Your objective => How many lines of these records hold the string "legend"? Reply with the number alone.

(Stored records)
▽
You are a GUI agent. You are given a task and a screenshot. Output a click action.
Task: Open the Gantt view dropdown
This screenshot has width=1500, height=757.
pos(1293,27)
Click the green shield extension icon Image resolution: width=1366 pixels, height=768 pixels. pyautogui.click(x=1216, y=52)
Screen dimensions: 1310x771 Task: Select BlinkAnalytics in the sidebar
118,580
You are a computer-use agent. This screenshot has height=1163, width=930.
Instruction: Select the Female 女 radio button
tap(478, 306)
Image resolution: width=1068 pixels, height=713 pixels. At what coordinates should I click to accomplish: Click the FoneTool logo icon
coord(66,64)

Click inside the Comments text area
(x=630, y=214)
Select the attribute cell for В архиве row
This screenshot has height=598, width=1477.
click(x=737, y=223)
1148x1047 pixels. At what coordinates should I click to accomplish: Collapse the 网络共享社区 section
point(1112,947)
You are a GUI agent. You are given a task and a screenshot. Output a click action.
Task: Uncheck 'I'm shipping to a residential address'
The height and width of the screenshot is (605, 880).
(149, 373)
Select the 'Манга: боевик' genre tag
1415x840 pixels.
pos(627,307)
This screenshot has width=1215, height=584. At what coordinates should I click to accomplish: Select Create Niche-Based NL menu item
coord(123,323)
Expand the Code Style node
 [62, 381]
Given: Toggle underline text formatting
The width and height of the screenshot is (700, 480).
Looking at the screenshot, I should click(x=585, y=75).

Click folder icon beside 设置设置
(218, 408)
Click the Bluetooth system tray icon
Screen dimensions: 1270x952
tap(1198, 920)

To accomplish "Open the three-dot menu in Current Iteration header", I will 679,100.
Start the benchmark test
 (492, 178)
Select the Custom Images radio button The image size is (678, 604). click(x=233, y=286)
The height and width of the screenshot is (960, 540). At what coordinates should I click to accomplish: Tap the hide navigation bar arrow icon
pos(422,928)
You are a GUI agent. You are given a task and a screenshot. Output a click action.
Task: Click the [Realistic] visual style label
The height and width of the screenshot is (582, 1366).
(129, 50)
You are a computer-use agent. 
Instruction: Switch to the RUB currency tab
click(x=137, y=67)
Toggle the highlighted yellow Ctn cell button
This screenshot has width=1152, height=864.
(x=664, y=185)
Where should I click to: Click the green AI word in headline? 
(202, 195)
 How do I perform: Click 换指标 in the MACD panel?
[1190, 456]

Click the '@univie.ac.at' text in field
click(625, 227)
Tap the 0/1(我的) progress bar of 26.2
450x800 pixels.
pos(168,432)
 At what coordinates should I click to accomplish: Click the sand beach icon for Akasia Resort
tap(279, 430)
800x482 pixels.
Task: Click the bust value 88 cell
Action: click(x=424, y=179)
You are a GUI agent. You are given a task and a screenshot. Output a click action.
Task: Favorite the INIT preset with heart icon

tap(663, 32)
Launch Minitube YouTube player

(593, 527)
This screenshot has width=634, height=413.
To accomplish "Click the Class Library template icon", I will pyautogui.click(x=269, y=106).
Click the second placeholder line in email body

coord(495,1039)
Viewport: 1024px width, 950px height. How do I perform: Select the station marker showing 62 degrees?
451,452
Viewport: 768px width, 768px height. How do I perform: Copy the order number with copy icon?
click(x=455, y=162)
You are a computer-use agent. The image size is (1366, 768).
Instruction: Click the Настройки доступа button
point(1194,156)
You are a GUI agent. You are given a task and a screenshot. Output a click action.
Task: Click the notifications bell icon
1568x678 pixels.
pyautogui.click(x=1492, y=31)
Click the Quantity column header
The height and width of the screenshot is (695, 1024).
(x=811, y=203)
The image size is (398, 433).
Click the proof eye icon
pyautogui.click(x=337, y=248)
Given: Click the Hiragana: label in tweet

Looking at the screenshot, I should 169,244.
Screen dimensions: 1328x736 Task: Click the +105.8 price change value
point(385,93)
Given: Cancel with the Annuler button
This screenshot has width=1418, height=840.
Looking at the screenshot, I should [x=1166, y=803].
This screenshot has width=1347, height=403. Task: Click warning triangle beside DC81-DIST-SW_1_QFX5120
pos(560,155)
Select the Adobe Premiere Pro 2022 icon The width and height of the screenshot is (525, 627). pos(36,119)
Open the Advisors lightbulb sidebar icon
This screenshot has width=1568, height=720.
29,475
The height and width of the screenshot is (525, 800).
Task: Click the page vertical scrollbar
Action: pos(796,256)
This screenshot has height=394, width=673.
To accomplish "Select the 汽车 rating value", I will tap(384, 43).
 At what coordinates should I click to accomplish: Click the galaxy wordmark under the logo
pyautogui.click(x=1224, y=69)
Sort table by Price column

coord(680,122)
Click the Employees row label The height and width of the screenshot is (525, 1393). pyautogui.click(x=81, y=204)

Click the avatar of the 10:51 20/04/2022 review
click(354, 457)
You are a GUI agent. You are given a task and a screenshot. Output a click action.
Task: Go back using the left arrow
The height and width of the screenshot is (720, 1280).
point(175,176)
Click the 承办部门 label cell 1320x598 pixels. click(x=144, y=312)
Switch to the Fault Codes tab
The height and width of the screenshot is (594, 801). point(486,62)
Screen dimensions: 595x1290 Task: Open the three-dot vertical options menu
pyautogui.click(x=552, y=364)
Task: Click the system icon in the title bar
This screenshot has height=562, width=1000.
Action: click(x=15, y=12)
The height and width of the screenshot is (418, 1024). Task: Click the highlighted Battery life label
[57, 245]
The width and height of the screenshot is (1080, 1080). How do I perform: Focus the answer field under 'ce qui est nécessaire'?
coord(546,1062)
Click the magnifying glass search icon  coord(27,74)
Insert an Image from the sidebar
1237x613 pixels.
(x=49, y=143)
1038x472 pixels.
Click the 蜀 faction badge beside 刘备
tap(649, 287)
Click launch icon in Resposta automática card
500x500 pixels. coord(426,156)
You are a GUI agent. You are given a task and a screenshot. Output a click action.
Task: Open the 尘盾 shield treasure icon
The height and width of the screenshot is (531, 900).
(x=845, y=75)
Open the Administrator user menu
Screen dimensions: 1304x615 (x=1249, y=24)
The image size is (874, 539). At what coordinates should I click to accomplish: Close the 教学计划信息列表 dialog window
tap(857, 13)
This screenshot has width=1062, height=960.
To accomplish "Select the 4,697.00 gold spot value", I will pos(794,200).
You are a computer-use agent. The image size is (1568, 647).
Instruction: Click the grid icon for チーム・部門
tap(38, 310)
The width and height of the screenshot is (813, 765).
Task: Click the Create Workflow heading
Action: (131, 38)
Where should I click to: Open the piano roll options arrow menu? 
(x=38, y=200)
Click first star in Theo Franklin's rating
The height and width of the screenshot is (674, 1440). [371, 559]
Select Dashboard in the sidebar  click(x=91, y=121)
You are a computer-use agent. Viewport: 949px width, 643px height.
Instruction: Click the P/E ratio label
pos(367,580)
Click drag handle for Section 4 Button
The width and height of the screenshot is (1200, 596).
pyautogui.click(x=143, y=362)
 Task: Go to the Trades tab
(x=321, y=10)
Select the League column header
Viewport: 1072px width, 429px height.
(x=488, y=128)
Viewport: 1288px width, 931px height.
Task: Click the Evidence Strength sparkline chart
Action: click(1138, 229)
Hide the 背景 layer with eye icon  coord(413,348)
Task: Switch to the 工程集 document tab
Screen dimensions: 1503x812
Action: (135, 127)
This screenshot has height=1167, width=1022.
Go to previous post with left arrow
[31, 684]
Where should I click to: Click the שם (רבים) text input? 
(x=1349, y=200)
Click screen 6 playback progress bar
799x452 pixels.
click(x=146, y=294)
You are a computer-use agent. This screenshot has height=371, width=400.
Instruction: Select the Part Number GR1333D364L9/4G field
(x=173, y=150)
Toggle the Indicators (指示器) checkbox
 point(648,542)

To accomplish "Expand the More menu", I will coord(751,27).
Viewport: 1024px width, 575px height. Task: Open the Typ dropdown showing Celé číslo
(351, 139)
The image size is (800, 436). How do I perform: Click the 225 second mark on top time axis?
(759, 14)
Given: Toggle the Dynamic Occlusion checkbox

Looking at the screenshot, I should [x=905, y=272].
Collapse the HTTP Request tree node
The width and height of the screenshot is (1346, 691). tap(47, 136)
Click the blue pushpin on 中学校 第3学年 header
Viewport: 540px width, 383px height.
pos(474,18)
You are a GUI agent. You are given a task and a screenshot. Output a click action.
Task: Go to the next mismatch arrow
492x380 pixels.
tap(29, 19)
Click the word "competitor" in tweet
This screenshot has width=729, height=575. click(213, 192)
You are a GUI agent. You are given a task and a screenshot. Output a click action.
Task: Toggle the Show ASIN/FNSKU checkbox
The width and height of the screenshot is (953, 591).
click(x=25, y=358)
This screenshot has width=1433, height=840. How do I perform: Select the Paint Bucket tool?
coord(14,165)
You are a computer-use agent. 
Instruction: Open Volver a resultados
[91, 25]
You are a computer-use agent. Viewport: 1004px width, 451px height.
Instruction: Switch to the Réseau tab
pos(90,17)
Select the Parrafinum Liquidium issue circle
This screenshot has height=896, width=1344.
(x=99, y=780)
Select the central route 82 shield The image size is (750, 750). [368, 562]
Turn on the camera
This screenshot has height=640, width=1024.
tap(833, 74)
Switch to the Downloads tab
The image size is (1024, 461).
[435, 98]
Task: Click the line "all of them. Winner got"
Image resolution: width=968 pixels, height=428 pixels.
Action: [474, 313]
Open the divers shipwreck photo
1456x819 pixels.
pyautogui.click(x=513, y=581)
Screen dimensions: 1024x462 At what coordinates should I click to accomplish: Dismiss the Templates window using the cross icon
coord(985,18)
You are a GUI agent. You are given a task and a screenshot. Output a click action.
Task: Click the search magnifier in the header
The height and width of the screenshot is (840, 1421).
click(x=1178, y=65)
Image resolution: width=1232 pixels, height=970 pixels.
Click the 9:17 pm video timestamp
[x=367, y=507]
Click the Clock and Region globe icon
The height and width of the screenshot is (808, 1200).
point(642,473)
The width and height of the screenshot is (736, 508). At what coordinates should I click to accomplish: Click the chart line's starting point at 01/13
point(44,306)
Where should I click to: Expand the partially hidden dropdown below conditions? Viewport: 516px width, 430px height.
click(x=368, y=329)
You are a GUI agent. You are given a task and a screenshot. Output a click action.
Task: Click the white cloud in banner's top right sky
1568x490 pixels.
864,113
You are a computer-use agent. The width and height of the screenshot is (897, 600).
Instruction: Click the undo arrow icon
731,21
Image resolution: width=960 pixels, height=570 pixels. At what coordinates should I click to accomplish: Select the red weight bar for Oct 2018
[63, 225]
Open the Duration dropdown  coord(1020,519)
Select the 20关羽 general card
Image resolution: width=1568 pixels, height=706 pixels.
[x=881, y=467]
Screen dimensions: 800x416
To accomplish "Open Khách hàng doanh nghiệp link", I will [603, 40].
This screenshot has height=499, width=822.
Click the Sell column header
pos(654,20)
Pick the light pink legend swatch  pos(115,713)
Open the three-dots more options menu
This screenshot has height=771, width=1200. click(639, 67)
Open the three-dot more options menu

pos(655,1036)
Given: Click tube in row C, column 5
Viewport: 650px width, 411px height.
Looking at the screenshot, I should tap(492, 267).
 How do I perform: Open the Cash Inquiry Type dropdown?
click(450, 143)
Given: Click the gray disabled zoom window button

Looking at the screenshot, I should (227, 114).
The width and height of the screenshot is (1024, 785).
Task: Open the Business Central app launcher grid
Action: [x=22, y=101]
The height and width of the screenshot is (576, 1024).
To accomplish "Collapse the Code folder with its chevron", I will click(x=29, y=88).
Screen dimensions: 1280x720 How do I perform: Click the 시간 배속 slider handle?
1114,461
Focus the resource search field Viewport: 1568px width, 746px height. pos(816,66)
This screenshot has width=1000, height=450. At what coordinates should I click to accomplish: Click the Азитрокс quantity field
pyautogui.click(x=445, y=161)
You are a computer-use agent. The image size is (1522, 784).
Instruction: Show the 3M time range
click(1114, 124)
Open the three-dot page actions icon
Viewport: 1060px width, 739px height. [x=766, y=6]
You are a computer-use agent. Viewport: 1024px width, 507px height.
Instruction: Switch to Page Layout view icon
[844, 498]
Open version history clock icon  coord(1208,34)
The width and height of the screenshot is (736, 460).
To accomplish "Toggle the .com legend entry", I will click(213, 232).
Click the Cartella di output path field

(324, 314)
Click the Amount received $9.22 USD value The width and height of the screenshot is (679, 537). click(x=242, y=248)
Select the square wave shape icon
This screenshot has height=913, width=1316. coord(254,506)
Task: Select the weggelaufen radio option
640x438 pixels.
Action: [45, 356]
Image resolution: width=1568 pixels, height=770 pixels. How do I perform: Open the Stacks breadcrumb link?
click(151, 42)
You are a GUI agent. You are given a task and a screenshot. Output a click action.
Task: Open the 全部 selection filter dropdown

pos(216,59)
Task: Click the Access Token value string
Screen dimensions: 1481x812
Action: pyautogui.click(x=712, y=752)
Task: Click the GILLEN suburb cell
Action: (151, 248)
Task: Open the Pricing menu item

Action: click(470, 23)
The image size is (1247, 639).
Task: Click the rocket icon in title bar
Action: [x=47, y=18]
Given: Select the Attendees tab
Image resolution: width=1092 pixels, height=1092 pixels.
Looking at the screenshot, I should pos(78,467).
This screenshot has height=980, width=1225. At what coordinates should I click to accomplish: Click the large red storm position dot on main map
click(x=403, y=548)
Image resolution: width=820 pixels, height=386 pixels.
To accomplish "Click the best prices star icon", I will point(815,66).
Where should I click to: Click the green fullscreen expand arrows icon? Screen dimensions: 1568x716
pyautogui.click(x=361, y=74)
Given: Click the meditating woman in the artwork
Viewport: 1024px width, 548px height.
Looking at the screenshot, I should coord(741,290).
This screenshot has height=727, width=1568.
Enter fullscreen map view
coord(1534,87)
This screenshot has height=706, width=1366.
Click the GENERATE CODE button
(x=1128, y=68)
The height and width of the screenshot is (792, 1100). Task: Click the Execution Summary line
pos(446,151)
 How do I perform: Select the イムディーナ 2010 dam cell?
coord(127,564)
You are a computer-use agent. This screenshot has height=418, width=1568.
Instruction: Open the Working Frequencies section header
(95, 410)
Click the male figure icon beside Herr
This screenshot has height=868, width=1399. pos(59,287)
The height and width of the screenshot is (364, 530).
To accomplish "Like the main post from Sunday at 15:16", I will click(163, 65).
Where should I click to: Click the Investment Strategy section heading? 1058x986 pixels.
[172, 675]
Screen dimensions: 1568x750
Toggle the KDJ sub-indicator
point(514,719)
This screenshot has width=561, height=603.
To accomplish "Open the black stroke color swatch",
△
Answer box => 2